When planning for the holidays, plan for pain. Plan for grief to join in the family fun.

Plan for the gathering and gifting. Check the lists, hang the stockings, and mail the cards. Then plan what you will do with the holiday grief. Do you have a plan for your pain?

Last year I created The Sadvent Calendar. You can read more about it here but basically The Sadvent features 31 days of self care based actions, reflections, creations, and affirmations that help you count down to a heavy date or get through a tough month. I needed a way to make it through another holiday season without my son Cullin and The Sadvent helped.

The Sadvent Calendar

One of my favorite Sadvent activities from last year was creating a family advent countdown using scrapbook paper, stamps, glue sticks, scissors, and a paper box with 25 drawers that I found at Hobby Lobby.

I spent many holiday-grief-filled hours creating our family advent countdown but I didn’t let the kids help at all. Lines had to be drawn and cut perfectly. The stamps needed just the right amount of pressure applied, and the paper lined up just-so.

I need to control little things in life because I feel out of control with some big things in life. Thanks grief.

Cullin’s Mama

Each drawer was curated with one chocolate per kid and a mini ornament but the tree trinkets became predictable after day three, and the chocolates were eaten before the ornaments were hung.

This year I want our family advent to be less stagnant and more engaging. We need more action, more chocolate, and my kids need to be able to have some ownership in the advent and their own holiday grief.

  • Borrowing from The Sadvent’s use of categories, I created 5; Movie, Outing, Game, Baking, and Creative Grief Crafts.
  • My family needs a 25 day countdown so I thought of 4 holiday movies, 4 games, 4 outings, 4 items for baking, and 4 creative grief activities.
  • My participating children (ages 11 & 4) will get to choose the fifth movie, game, outing, baked good, and healing craft for our family advent.

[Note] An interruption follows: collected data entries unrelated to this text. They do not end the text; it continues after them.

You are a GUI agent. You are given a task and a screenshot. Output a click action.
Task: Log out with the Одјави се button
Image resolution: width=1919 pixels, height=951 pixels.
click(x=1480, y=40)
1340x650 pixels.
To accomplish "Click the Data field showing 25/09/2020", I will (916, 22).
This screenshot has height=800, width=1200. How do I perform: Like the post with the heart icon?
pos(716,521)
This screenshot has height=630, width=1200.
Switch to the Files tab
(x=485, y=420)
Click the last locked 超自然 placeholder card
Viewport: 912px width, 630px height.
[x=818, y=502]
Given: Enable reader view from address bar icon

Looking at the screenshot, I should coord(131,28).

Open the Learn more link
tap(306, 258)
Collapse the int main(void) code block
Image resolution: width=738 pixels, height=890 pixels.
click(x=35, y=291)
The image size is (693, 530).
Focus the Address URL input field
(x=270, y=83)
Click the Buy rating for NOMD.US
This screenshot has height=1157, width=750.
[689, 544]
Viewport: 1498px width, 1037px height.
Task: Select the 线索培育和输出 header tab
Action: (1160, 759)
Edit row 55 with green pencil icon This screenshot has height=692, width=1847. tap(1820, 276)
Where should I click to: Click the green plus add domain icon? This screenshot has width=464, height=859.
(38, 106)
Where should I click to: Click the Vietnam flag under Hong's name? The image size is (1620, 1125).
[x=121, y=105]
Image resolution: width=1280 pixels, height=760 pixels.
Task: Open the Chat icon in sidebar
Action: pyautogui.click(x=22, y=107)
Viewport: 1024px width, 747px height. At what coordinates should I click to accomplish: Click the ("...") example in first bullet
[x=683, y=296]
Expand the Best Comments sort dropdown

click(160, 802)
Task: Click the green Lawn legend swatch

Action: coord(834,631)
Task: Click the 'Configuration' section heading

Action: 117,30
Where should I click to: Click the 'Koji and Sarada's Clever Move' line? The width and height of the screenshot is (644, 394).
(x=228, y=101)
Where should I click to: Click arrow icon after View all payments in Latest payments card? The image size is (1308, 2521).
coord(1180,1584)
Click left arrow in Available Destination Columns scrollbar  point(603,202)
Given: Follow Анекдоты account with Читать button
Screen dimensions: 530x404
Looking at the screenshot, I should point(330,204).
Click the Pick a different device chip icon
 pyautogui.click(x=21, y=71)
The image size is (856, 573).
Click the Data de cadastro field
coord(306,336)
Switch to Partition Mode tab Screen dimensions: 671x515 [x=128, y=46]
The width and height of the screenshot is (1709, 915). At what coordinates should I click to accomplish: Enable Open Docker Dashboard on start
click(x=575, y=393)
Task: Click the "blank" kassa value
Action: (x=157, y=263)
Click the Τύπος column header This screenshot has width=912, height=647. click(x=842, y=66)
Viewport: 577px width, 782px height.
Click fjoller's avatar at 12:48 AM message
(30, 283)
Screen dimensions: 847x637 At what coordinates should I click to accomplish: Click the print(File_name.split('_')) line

Day one of the advent, we will create a plan for pain as a family. We’ll make a list of what helps us through the moments when we most miss Cullin. When pain arises during this holiday season, we’ll choose and try our grief relief strategies.

Last year, I needed to take care of myself, but this year my family needs some extra time together. This holiday season we will watch movies, go on fun outings, play games, bake and create, but we will also have a plan for the pain of grief to emerge right in the middle of our fun family time.

What will you do when grief steals your joy of the season? Will you create a self-care advent? Does an engaging family advent sound like something that would help you get through the month? Do you have a plan for pain?

Cullin’s Mama, Ginny

O’ Cullin Tree

O’ Cullin Tree, O’ Cullin Tree, your leaves are so…..sparse. Broken and bent. Unraveled and twisted.

This year the kids and I decided to retire our “Charlie Brown” Christmas tree and buy a new one to hold the special ornaments that we hang in honor of our Cullin. We found a four foot tall, white tree that stands about as high as he would in his Christmas jammies.

Our pitiful little tree has held up our most precious baubles, as well as our spirits, during some of the heaviest times for the past six Christmases. Adorned with his name, Cullin receives ornaments from his siblings, complete strangers, and me each year.

My mom has the same tree. Or had. Her “Charlie Brown” Christmas tree also broke this year. The kids and I were upset, but mama was just sick about it. “Good grief.

The weight of the ornaments, the wear and tear of storage, and time have wilted the already fragile trees. For all of these reasons and more, our Cullin trees mean the world to us, so I thought up a way to salvage the pieces.

When you ache, create.

  • I took the end pieces of the fir branches that fell off and stuffed them into an empty ornament bulb.
  • Then I cut a sliver of Linus’ blue blanket that normally wraps around the base of the “Charlie Brown” Christmas tree, tied a knot, and placed it in the ornament.
  • I added a fake red berry to represent the red ornament that Charlie Brown placed on his tree.
  • Finally I tied a string on top and hung it on our new Cullin tree.

“It’s not bad at all, really. Maybe it just needs a little love.”

Linus

I love learning from life, but grief has been my least favorite teacher. If my children and I have learned anything from grief, it’s that though we may feel broken and bent, unraveled and twisted, we can still choose to pick up the broken pieces and salvage them in creative ways.